Young advocates: Positive interactions outweigh negatives on social media
By Lee Reinsch for Dairy Strong
Jessica Peters and Katie Dotterer-Pyle are young farmers who aim to change the way the dairy community interacts with the world and vice versa.
Peters posts videos and slice-of-life diary-type entries on the Facebook page for her farm, Spruce Row Farm in Meadville, Penn., as does Dotterer-Pyle, from her farm, Cow Comfort Inn Dairy in Union Bridge, Md. They presented, “Changing dairy: Starting with how we advocate,” on Jan. 24 on the Innovation Stage at the Dairy Strong conference in Madison.
Below is a Q&A with the two.
Regarding the title of your talk, how do farmers tend to advocate?

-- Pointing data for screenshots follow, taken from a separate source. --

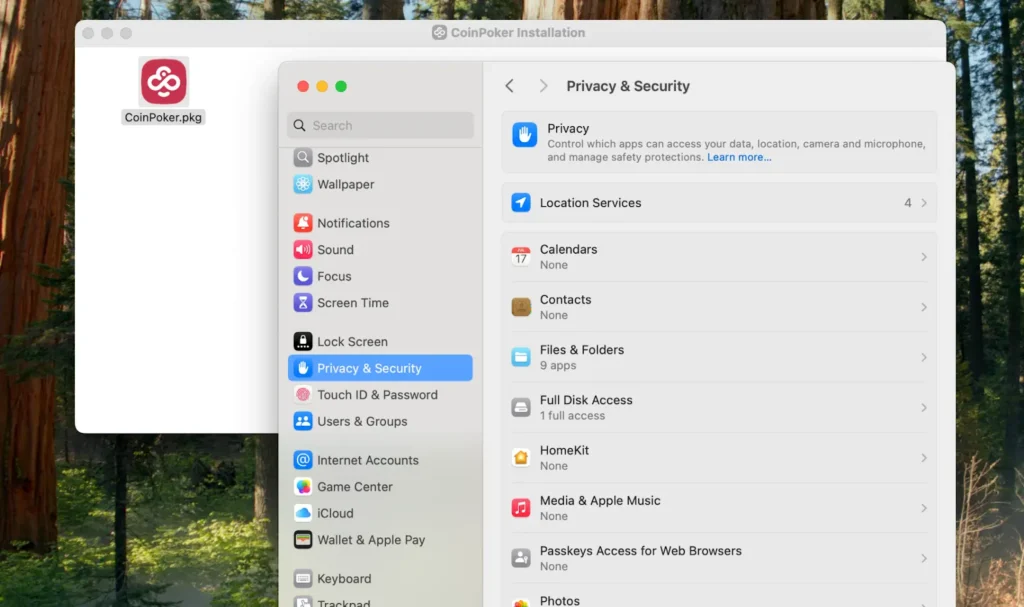
Task: Click the Learn more link
Action: coord(739,158)
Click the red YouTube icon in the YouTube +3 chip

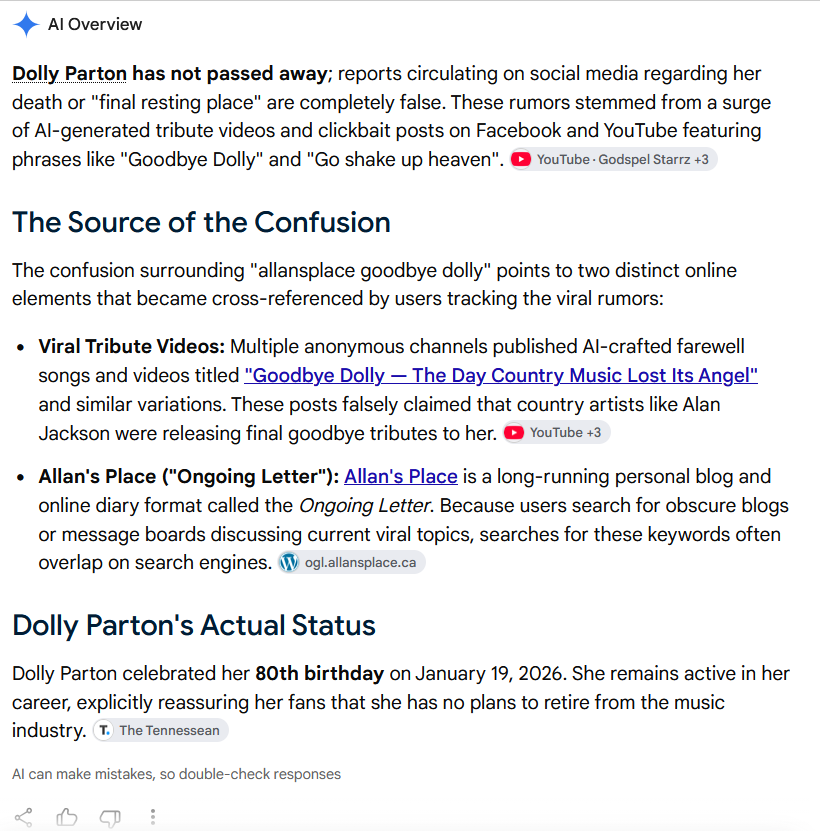[x=514, y=432]
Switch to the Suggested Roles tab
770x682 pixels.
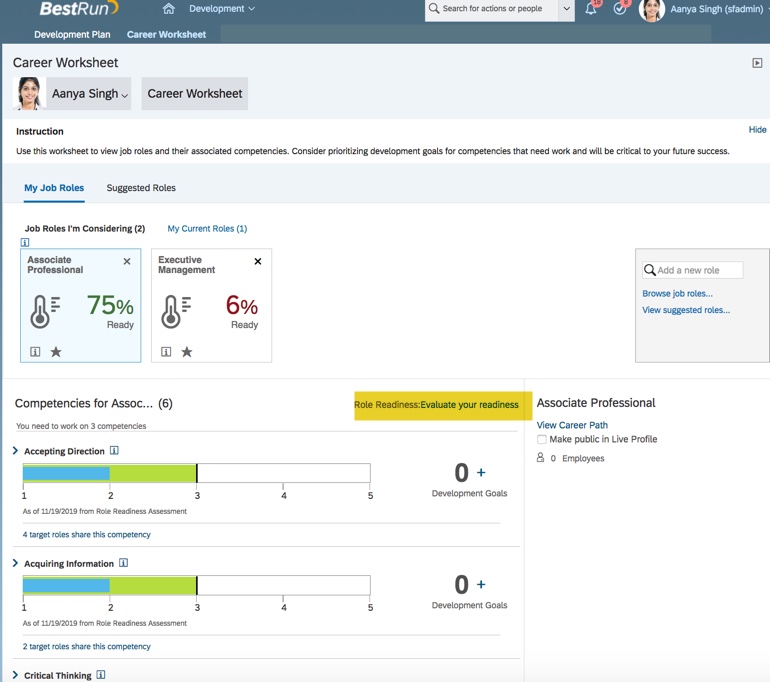coord(141,188)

We’re not trying to discourage any farmer from advocating. If anything, we need more farmers to do so!
Farmers tend to advocate to their friends, through a personal page on Facebook or Instagram. Their “friends” on social media are (with) both those that farm and those that don’t. This means they’re preaching to the choir to probably the majority of their friends while completely confusing their non-farming friends. Example: If you’re going to do a post about TMR (total mixed ration, a term used in feeding dairy cows), you had better be explaining what that acronym means. Otherwise, you’re only reaching your inner circle. Keep your personal pages, but create a business page that reaches so many more people — people you normally wouldn’t talk to. These are the people who want/need to learn where their food comes from.
Don’t you open yourself up to nastiness from opponents of livestock farming?
We get it; a lot of people are scared. We were too. And the hateful vegans and animal rights extremists are horrible. But there are so many tools now to help you deal with all of that. You also learn to grow a thick skin, pretty quick. Hurtful comments don’t even phase us anymore. The amount of positive and inquisitive questions and conversations with complete strangers who legitimately want to learn the origins of their food completely outweigh the Internet trolls.
Farmers should keep it positive, right?
Another thing farmers tend to do is only post about the good that happens on their operations. Social media has become a highlight reel of people’s lives. It makes it seem that bad days never happen anymore because you don’t see those posts! People aren’t stupid; they know it’s not all sunshine and rainbows all the time. Be more real; post the not-so-great aspects of farming. Yes, we post about our cute Jersey calves, but we also keep it real with posts about surgeries, selling cows, sick cows, etc.
Also, make yourself personable so that people relate to you. Don’t be afraid to be you. Jess is a lot of fun and adds silliness and wit to her posts. Katie is sassy and adds some snarkiness to hers.